Data under study:
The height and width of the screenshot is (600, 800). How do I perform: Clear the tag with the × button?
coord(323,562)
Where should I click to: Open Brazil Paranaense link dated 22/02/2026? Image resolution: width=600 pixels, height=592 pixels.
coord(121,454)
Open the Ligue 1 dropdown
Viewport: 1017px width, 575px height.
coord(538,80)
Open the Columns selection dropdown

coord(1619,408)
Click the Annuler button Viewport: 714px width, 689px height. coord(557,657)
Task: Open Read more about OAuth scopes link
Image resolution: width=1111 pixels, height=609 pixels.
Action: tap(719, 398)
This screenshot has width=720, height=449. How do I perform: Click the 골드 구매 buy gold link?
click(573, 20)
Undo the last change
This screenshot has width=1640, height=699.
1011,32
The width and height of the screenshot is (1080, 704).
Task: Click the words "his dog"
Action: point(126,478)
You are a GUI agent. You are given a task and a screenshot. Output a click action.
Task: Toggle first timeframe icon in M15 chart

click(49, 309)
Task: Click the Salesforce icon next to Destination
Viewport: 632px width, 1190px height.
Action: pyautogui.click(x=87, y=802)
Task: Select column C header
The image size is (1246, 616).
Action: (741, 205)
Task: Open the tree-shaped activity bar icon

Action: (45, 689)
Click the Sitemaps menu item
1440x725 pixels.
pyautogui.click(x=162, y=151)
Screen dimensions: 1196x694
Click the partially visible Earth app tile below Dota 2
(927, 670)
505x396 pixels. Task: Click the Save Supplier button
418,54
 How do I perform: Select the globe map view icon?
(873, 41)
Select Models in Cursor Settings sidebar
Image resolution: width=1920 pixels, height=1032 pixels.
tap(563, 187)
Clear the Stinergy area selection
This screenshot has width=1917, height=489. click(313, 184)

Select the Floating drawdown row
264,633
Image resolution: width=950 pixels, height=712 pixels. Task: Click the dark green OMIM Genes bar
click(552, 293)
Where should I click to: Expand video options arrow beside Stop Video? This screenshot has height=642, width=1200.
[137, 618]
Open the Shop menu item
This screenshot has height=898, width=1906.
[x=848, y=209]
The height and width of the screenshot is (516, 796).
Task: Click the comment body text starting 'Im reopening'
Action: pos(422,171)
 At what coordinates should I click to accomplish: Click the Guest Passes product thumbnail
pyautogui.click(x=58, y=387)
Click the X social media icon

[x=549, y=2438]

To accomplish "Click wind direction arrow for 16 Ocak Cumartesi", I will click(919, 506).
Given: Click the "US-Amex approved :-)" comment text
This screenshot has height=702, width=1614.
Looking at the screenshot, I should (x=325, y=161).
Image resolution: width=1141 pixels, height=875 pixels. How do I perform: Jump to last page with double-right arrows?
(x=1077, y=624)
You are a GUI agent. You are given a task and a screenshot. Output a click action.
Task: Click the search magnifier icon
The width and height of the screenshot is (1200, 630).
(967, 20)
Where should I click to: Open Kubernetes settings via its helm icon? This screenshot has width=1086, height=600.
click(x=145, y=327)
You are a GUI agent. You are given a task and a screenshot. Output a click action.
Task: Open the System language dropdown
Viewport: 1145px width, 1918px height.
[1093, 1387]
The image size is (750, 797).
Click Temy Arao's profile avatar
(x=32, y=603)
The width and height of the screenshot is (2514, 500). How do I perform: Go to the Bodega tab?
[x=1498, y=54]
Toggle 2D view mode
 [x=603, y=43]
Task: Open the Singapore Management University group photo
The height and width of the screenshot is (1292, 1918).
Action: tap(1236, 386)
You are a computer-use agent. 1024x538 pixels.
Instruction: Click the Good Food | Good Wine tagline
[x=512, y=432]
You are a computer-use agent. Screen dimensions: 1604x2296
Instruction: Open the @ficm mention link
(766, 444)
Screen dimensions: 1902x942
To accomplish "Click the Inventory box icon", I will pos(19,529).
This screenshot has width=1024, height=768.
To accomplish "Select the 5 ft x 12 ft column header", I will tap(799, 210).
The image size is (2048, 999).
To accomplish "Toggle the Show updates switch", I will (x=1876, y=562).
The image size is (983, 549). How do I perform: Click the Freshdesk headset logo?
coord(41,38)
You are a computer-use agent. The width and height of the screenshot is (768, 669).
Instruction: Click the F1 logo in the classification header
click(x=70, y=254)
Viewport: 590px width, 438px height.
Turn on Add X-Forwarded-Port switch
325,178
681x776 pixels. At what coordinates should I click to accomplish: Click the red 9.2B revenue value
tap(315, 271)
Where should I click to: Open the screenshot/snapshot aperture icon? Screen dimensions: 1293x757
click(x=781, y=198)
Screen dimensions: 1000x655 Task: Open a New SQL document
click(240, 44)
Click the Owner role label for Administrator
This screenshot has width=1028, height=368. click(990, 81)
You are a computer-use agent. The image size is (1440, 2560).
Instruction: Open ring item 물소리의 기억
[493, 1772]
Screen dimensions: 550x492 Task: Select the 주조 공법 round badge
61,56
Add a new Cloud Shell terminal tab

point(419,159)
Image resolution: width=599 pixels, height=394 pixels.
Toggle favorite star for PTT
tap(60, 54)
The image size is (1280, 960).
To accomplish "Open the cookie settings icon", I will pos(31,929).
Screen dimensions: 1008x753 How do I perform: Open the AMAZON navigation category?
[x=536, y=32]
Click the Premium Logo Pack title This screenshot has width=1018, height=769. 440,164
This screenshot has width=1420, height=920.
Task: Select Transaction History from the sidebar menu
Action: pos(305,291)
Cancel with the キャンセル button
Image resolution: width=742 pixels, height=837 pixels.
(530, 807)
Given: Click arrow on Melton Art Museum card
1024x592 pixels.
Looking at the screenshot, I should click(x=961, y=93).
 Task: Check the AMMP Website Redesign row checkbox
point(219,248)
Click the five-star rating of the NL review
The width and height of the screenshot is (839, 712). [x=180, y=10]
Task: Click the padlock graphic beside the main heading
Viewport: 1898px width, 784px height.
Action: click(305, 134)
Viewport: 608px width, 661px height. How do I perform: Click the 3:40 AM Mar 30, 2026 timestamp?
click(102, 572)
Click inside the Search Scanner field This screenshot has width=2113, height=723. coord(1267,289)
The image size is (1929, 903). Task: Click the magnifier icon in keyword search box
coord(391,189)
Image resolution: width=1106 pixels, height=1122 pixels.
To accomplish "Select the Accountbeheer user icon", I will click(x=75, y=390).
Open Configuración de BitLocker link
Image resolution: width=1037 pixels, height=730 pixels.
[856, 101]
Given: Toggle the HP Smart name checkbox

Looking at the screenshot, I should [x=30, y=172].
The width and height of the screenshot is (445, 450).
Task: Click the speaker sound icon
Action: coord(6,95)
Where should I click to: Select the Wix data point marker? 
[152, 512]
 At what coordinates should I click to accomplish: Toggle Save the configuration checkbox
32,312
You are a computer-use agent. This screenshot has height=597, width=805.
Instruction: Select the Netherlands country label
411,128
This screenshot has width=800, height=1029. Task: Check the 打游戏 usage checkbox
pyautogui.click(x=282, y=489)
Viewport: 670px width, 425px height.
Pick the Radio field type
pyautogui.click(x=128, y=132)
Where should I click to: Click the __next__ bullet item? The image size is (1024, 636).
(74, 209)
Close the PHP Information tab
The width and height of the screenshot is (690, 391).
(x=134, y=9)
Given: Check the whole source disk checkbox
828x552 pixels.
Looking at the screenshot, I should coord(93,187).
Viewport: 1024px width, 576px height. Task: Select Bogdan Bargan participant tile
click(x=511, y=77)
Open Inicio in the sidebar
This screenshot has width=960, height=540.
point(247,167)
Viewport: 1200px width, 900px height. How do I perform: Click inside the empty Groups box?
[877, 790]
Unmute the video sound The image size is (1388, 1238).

Your instructions: The required output is each line from the one with "Image resolution: width=1037" through the end of the material above, repeated exactly with both ends included.

Reply:
Image resolution: width=1037 pixels, height=730 pixels.
[856, 101]
Given: Toggle the HP Smart name checkbox

Looking at the screenshot, I should [x=30, y=172].
The width and height of the screenshot is (445, 450).
Task: Click the speaker sound icon
Action: coord(6,95)
Where should I click to: Select the Wix data point marker? 
[152, 512]
 At what coordinates should I click to accomplish: Toggle Save the configuration checkbox
32,312
You are a computer-use agent. This screenshot has height=597, width=805.
Instruction: Select the Netherlands country label
411,128
This screenshot has width=800, height=1029. Task: Check the 打游戏 usage checkbox
pyautogui.click(x=282, y=489)
Viewport: 670px width, 425px height.
Pick the Radio field type
pyautogui.click(x=128, y=132)
Where should I click to: Click the __next__ bullet item? The image size is (1024, 636).
(74, 209)
Close the PHP Information tab
The width and height of the screenshot is (690, 391).
(x=134, y=9)
Given: Check the whole source disk checkbox
828x552 pixels.
Looking at the screenshot, I should coord(93,187).
Viewport: 1024px width, 576px height. Task: Select Bogdan Bargan participant tile
click(x=511, y=77)
Open Inicio in the sidebar
This screenshot has width=960, height=540.
point(247,167)
Viewport: 1200px width, 900px height. How do I perform: Click inside the empty Groups box?
[877, 790]
Unmute the video sound The image size is (1388, 1238).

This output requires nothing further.